Más allá de los episodios concretos que la componen, la tragedia del pueblo palestino parece una versión de la Casa tomada de Julio Cortázar producida a la escala de un país entero. Tal y como a Irene y su compañero en el cuento les arrebataban la casa cuarto a cuarto, los palestinos pierden su territorio olivo a olivo. A diferencia de los personajes del cuento, sin embargo, los palestinos no tienen a dónde huir. Cuando lo pierdan todo se perderán también ellos.
La situación se hace aún más triste porque en lo que va del siglo XXI se han cerrado las pocas salidas construidas y los escasos avances conseguidos se han disuelto en la nada. El futuro no parece muy distinto. Esta última escalada está marcada por una derechización profunda y de hace tiempo de la sociedad israelí.

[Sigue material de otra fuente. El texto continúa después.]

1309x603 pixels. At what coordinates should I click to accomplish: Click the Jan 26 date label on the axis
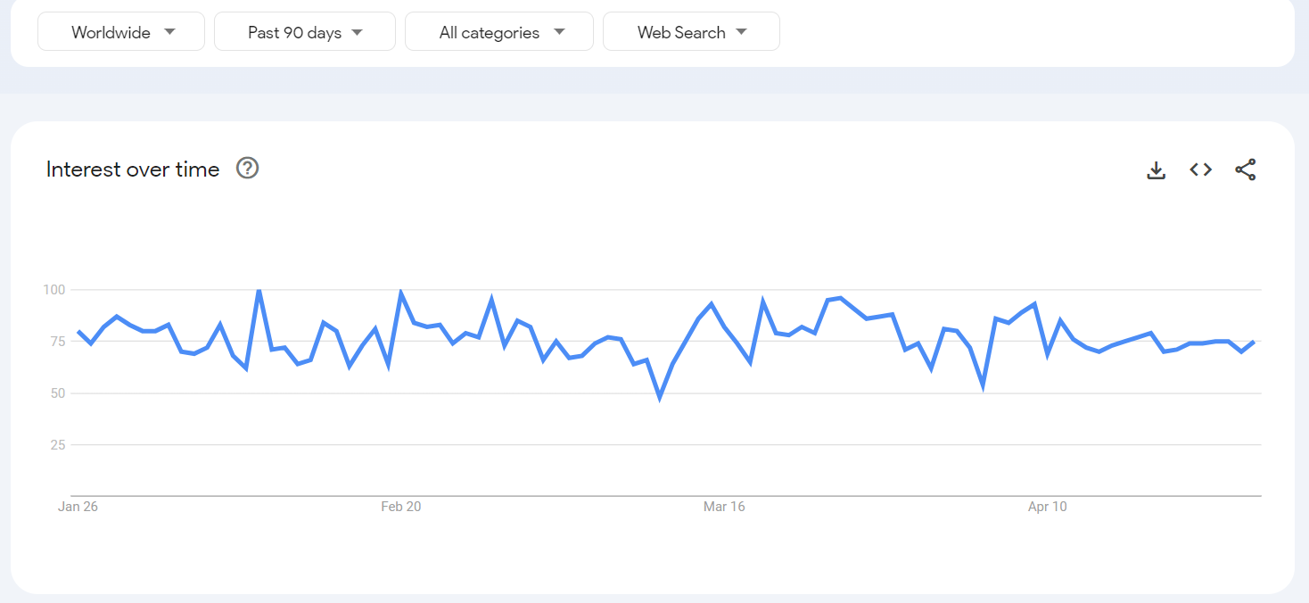click(78, 507)
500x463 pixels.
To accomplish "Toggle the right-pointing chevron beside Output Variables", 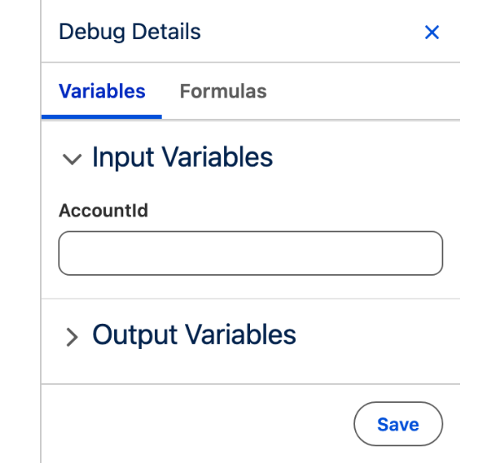I will (x=72, y=336).
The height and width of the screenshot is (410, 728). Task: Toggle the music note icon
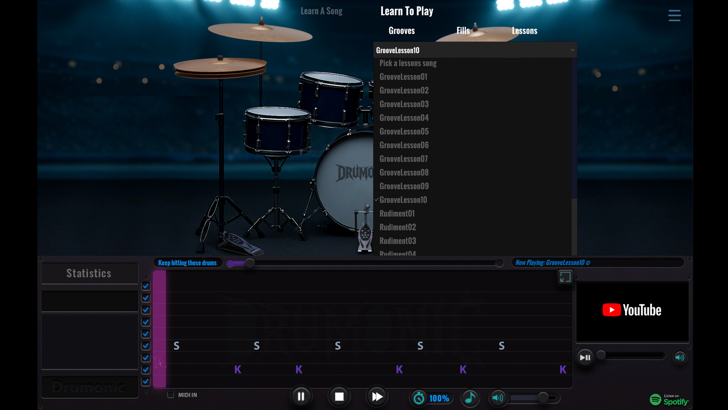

Sin ir muy lejos, según datos que presenta el analista francés Thomas Vescovi —autor de un libro cuyo título dice mucho: El fracaso de una utopía: una historia de las izquierdas en Israel—, casi 70% de los judíos israelíes de entre 18 y 24 años se dice de derechas, y en torno al 60% de ellos se oponen a la creación de un Estado palestino.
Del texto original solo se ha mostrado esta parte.